Al cabo de un rato, Laurinda se puso en pie y salió de la cabaña. La acompañamos y en la distancia alcanzamos a ver las montañas que Jack había contemplado maravillado. «Los tres se marcharon en esa dirección -dijo-. Más allá de esos picos. La gente decía que detrás de esas montañas no había gente blanca, pero allí fue adonde dijeron que iban. Esperábamos que volvieran, pero nunca lo hicieron.»

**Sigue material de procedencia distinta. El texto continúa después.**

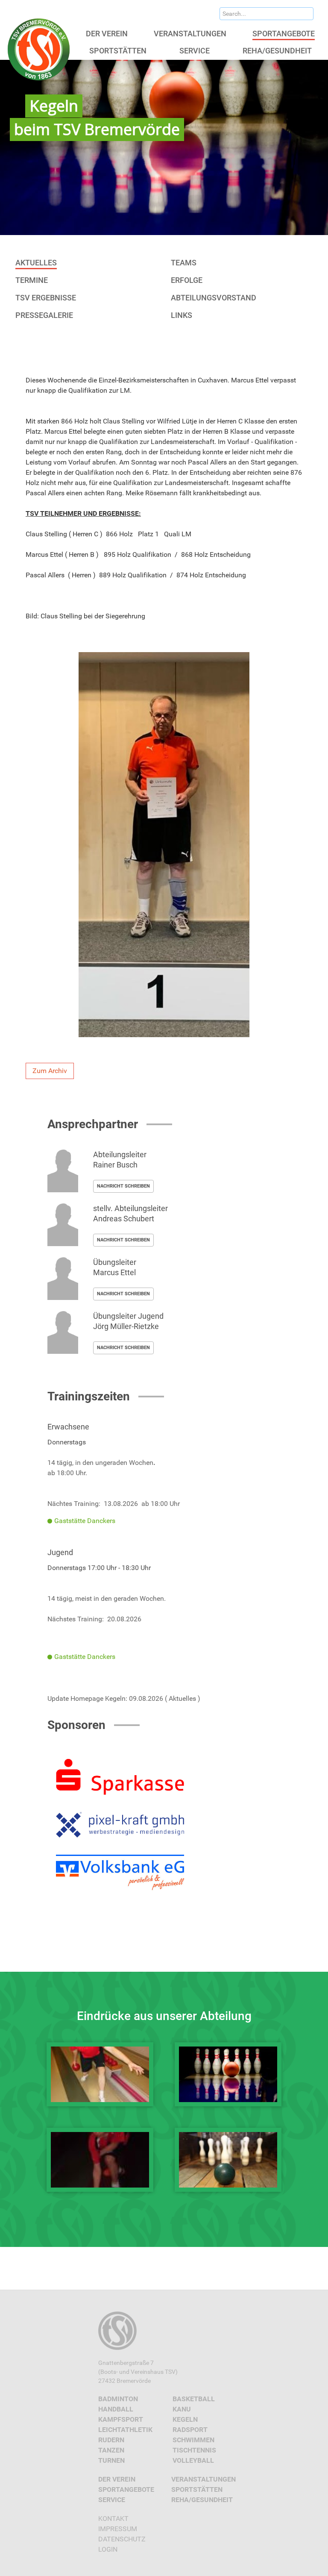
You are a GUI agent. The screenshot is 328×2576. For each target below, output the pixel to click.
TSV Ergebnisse (45, 298)
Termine (31, 280)
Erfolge (186, 280)
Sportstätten (197, 2489)
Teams (183, 263)
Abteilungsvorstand (213, 298)
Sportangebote (126, 2489)
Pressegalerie (44, 315)
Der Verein (116, 2479)
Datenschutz (122, 2539)
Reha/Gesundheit (202, 2500)
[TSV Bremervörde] (39, 49)
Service (111, 2500)
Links (181, 315)
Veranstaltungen (203, 2479)
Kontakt (113, 2518)
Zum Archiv (49, 1071)
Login (107, 2549)
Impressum (117, 2529)
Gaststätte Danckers (84, 1521)
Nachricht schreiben (123, 1186)
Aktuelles (36, 263)
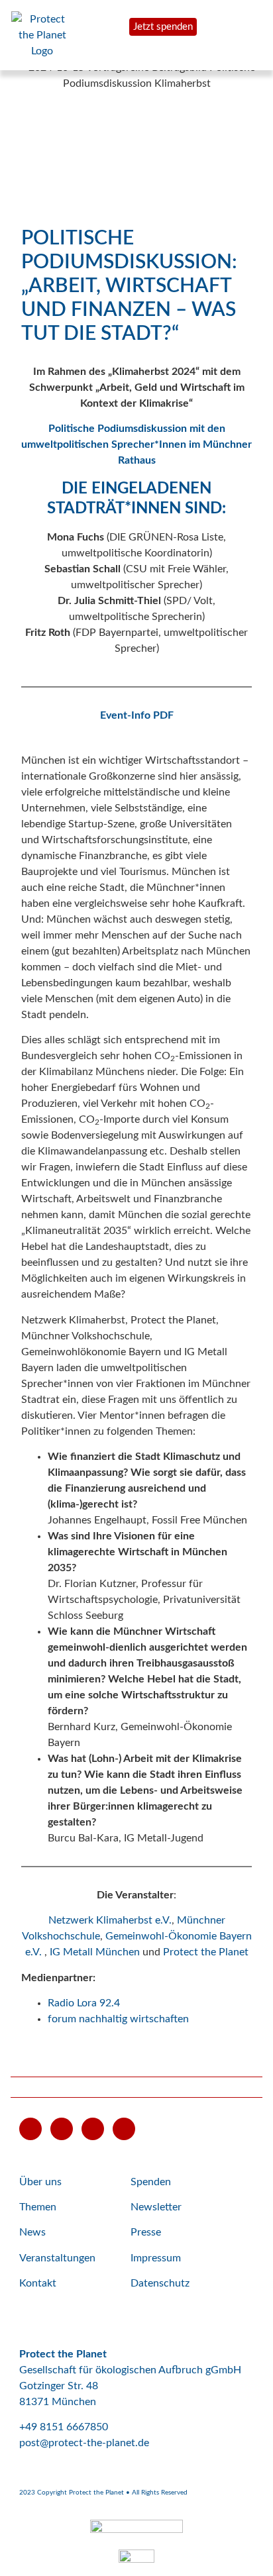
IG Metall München (95, 1952)
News (32, 2232)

Le pregunté si había oído hablar de alguna ciudad que se encontrara al otro lado de las montañas y que los indios pudieran haber construido siglos atrás. Ella contestó que no sabía de ninguna, pero señaló las paredes de su casa y dijo que sus ancestros habían hablado de casas bakairí que habían sido mucho más grandes y espectaculares. «Estaban hechas con hojas de palmera, de los árboles buriti, y eran el doble de altas y muy hermosas.»

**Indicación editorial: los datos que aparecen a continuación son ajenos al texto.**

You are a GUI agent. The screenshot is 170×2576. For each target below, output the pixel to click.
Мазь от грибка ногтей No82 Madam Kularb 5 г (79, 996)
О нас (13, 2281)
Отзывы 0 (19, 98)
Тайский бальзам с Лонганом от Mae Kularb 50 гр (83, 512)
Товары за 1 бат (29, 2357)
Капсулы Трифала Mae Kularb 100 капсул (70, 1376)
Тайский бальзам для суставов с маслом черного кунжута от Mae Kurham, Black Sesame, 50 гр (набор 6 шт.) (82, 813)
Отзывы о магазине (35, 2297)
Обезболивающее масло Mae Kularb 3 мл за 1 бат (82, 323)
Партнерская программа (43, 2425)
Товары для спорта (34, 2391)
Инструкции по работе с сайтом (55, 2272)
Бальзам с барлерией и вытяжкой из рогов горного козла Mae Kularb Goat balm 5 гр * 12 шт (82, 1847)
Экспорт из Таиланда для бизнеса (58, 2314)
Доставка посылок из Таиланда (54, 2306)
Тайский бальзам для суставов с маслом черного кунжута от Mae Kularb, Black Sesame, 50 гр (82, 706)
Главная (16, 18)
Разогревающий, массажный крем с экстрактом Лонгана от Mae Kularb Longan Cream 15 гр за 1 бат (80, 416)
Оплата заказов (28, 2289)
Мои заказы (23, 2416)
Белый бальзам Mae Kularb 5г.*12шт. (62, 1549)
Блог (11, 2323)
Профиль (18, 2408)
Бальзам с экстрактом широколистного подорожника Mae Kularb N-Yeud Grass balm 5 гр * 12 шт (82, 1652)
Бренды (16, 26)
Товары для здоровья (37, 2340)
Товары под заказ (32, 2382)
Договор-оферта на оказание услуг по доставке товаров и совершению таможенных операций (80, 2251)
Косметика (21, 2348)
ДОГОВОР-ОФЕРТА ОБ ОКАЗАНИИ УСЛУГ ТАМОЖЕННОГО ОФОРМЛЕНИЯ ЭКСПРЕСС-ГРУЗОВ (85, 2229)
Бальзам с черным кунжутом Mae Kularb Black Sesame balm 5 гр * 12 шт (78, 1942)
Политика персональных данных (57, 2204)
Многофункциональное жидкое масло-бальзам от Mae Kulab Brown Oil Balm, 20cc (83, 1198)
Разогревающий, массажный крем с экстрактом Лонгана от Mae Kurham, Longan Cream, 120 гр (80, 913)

Algunos de los cazadores regresaron, cargando con los cuerpos de venados y osos hormigueros. En la plaza, un funcionario montaba una gran pantalla de cine. Me dijeron que iba a proyectarse un documental para enseñar a los bakairí el significado del ritual de la cosecha de maíz que estaban a punto de celebrar y que formaba parte de su mito de la creación. En el pasado el gobierno había intentado arrebatar a los bakairí sus tradiciones y ahora intentaba preservarlas. La anciana observó las tareas desde el umbral. «La nueva generación aún lleva a cabo algunas de las antiguas ceremonias, pero ya no son tan ricas ni tan bellas -comentó-. Ya no se preocupan por la artesanía ni las danzas. Intento contarles historias antiguas, pero no les interesan. No entienden que esto es lo que somos.» Antes de despedirnos, recordó algo más sobre Fawcett. Durante años, dijo, otras personas habían llegado de muy lejos preguntando por los exploradores desaparecidos. Me miró fijamente y sus menudos ojos se abrieron. «¿Qué es lo que hicieron esos blancos? -preguntó-. ¿Por qué es tan importante para su tribu encontrarlos?»